The BBC quotes/summarizes a few words from co-founder Dr. Joel Selanikio:
“Interestingly, there are a lot of people out there apparently who are neither working in health nor working in developing countries who wish to do similar things.”
For example, he said, the Ministry of Agriculture in Canada use the tool to collect data on veterinary disease in rural farms.
“And the World Bank is planning on using EpiSurveyor to do judicial reform surveys in Argentina,” he said.

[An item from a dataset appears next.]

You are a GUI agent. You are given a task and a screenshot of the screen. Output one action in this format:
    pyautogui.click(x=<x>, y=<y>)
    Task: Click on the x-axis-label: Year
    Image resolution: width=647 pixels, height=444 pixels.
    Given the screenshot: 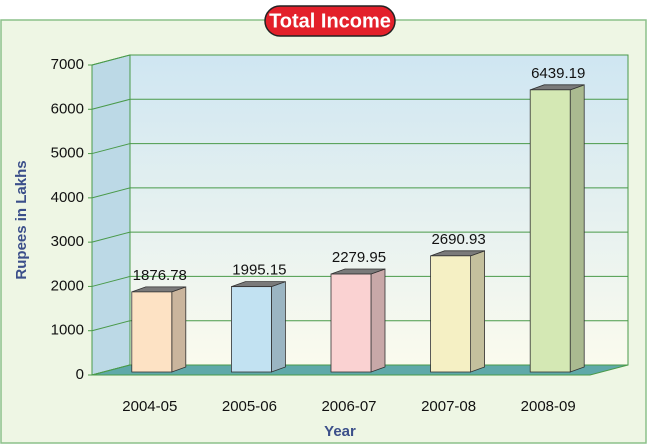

These more commercially-minded clients provide DataDyne the ability to experiment with payment models previously out of reach to developing world users.
Until now, the project has been kept afloat by grants from the likes of Vodafone and the UN Foundation.
(A thought: Is the pattern of using grant money to develop a nonprofit service/application, then selling the service to commercial enterprises, becoming more common? it seems to me that that approach could constitute a wise business plan (by providing start-up funds), to put aside the social value for a moment.–BE)
A conversation I had yesterday with a senior executive at a health management firm shed some light on the challenges of working internationally in the field. Our conversation centered on China; three details stood out:
1) American medical coding systems are completely foreign to many Chinese health officials; they employ a coding system that is, in some ways, influenced by traditional Chinese medical practices.
2) Chinese records are sorted by numbers only, and not according to the alphabetical system (naturally, this flows from the fact that Chinese words are composed of ideograms and not letters; still it presents challenges to international collaboration in this area).
3) Chinese patients are expected to bring to their doctors a file including their basic medical information/background. If they do not bring the file with them, doctors tend to proceed with a reevaluation of the patient’s baseline health; the very idea of electronic records is quite remote from this paradigm.
The challenges of working internationally in any field are, of course, great. Human services, with its sensitive records and involvement in intimate issues make addressing challenges such as those above all the more daunting.
Even so, future posts will attempt to explore promising pathways for such endeavors.